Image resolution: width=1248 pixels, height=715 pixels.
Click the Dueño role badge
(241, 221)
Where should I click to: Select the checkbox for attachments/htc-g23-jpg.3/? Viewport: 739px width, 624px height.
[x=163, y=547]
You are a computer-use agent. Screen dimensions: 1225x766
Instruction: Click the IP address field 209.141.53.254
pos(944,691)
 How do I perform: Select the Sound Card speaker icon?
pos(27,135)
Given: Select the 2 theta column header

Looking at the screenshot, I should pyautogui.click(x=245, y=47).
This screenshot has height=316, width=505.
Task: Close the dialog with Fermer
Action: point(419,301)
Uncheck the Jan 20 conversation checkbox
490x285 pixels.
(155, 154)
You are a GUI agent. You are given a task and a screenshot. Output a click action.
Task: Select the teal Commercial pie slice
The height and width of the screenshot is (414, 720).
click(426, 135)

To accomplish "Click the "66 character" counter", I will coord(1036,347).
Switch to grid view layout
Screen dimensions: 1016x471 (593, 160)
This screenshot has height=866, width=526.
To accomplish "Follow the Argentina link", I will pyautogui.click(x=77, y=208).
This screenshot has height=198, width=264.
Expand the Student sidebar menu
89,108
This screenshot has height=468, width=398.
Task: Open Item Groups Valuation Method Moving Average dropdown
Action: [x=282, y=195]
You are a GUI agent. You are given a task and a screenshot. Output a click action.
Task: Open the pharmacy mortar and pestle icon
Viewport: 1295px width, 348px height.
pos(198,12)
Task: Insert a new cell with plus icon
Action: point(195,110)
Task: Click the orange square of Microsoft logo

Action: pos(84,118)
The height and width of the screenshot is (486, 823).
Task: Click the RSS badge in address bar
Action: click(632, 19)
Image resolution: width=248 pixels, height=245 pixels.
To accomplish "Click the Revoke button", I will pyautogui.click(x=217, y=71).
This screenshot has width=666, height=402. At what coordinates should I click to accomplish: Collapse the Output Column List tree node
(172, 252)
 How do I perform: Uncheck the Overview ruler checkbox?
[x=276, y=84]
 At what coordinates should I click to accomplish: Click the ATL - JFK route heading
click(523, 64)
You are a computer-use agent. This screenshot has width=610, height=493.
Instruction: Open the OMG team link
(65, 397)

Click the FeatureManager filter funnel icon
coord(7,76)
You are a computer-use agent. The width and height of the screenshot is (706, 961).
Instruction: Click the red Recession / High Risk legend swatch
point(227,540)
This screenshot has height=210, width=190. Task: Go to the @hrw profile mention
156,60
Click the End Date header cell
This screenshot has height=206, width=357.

━━━━━━━━━━━━━━━━━━━━━━━━━━━━━━

TASK PROMPT: Repeat every line of the records above exactly.

ANSWER SPACE:
Image resolution: width=1248 pixels, height=715 pixels.
Click the Dueño role badge
(241, 221)
Where should I click to: Select the checkbox for attachments/htc-g23-jpg.3/? Viewport: 739px width, 624px height.
[x=163, y=547]
You are a computer-use agent. Screen dimensions: 1225x766
Instruction: Click the IP address field 209.141.53.254
pos(944,691)
 How do I perform: Select the Sound Card speaker icon?
pos(27,135)
Given: Select the 2 theta column header

Looking at the screenshot, I should pyautogui.click(x=245, y=47).
This screenshot has height=316, width=505.
Task: Close the dialog with Fermer
Action: point(419,301)
Uncheck the Jan 20 conversation checkbox
490x285 pixels.
(155, 154)
You are a GUI agent. You are given a task and a screenshot. Output a click action.
Task: Select the teal Commercial pie slice
The height and width of the screenshot is (414, 720).
click(426, 135)

To accomplish "Click the "66 character" counter", I will coord(1036,347).
Switch to grid view layout
Screen dimensions: 1016x471 (593, 160)
This screenshot has height=866, width=526.
To accomplish "Follow the Argentina link", I will pyautogui.click(x=77, y=208).
This screenshot has height=198, width=264.
Expand the Student sidebar menu
89,108
This screenshot has height=468, width=398.
Task: Open Item Groups Valuation Method Moving Average dropdown
Action: [x=282, y=195]
You are a GUI agent. You are given a task and a screenshot. Output a click action.
Task: Open the pharmacy mortar and pestle icon
Viewport: 1295px width, 348px height.
pos(198,12)
Task: Insert a new cell with plus icon
Action: point(195,110)
Task: Click the orange square of Microsoft logo

Action: pos(84,118)
The height and width of the screenshot is (486, 823).
Task: Click the RSS badge in address bar
Action: click(632, 19)
Image resolution: width=248 pixels, height=245 pixels.
To accomplish "Click the Revoke button", I will pyautogui.click(x=217, y=71).
This screenshot has width=666, height=402. At what coordinates should I click to accomplish: Collapse the Output Column List tree node
(172, 252)
 How do I perform: Uncheck the Overview ruler checkbox?
[x=276, y=84]
 At what coordinates should I click to accomplish: Click the ATL - JFK route heading
click(523, 64)
You are a computer-use agent. This screenshot has width=610, height=493.
Instruction: Open the OMG team link
(65, 397)

Click the FeatureManager filter funnel icon
coord(7,76)
You are a computer-use agent. The width and height of the screenshot is (706, 961).
Instruction: Click the red Recession / High Risk legend swatch
point(227,540)
This screenshot has height=210, width=190. Task: Go to the @hrw profile mention
156,60
Click the End Date header cell
This screenshot has height=206, width=357.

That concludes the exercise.